Syrian politician (born 1989)

Mustafa Abdul Razzaq (مصطفى عبد الرزاق; born 1989) is a Syrian engineer and politician currently serving as the minister of public works and housing in the transitional government under President Ahmed al-Sharaa.

== Education and early career ==
Abdul Razzaq graduated with a bachelor's degree in civil engineering from the University of Aleppo in 2011. He later obtained a specialized diploma in public administration, project management, and institutional development.

== Professional career ==
From 2017 to 2019, Abdul Razzaq worked in the engineering projects department at the Bab al-Hawa Border Crossing, where he oversaw the implementation of many service and infrastructure projects in northwestern Syria under challenging conditions amidst the Syrian civil war. Between 2024 and 2025, he served as the Director General of the General Directorate of Works and Roads within the Syrian Salvation Government.

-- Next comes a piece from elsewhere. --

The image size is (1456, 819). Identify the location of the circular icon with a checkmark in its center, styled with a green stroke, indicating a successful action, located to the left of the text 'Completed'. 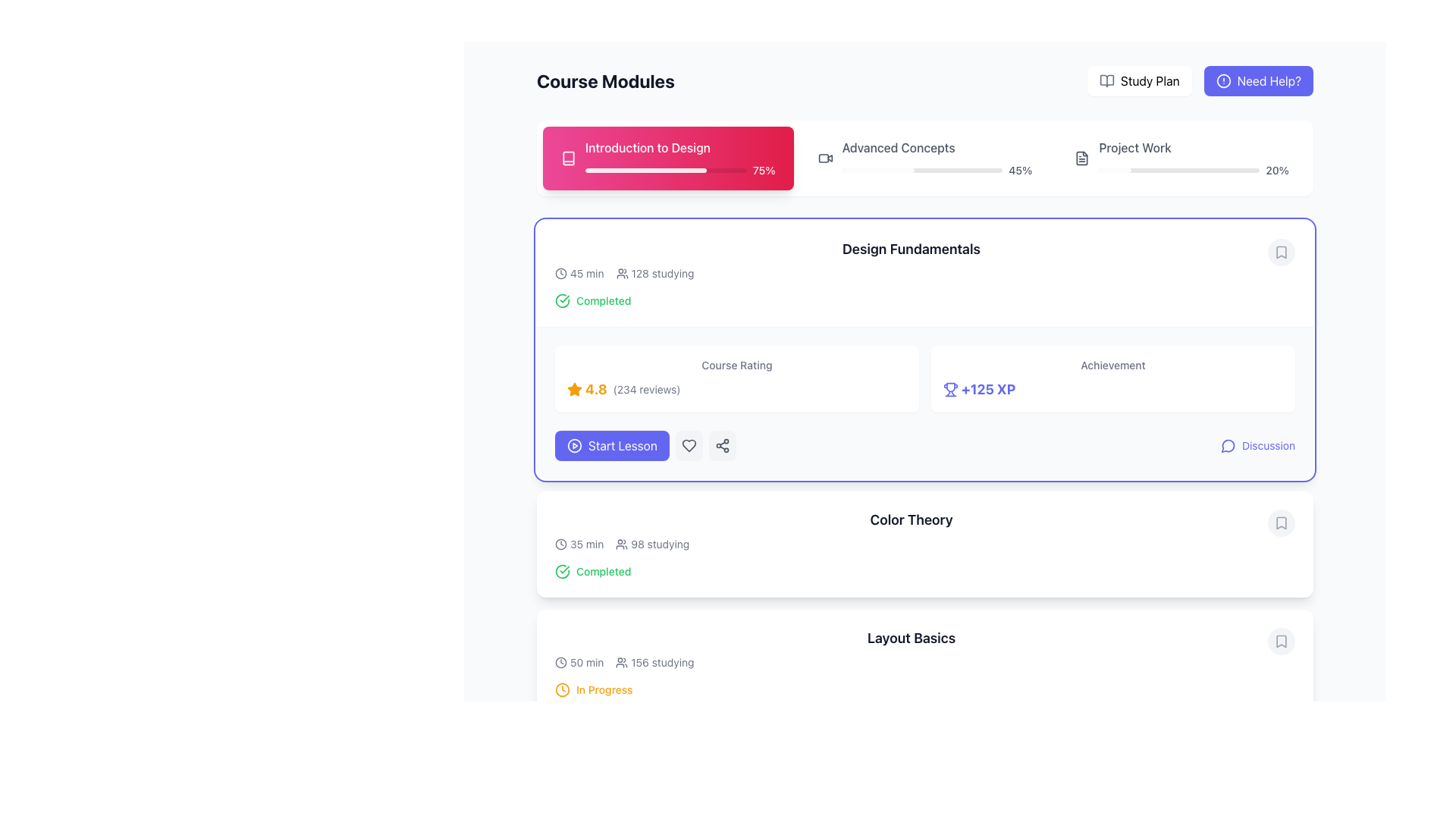
(562, 301).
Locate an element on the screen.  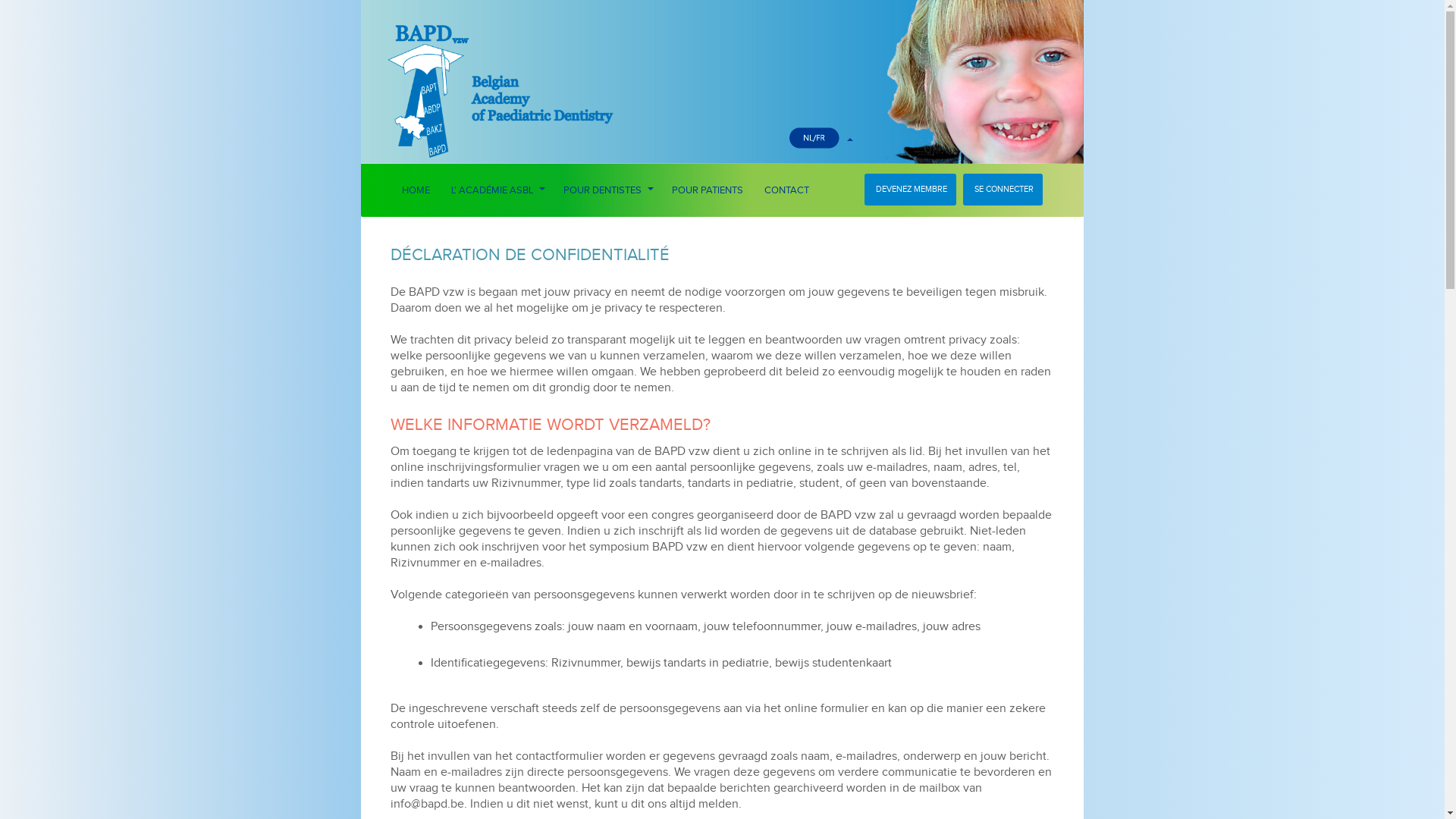
' SE CONNECTER' is located at coordinates (1003, 189).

== Minister of Public Works and Housing ==
Abdul Razzaq was in the Syrian caretaker government.

In his speech upon his appointment in the same ministerial position in the Syrian transitional government, Abdul Razzaq emphasized that the ministry would adopt sustainable urban planning frameworks in its reconstruction efforts. He outlined a vision focused on achieving urban and economic development, enhancing transparency throughout all implementation stages, and developing the national urban map.

He also stressed the importance of fostering a favorable environment for partnerships with both local and international investors, and pledged to formulate the necessary legal frameworks to support this direction. His approach aims to guide Syria’s reconstruction according to modern, sustainable standards.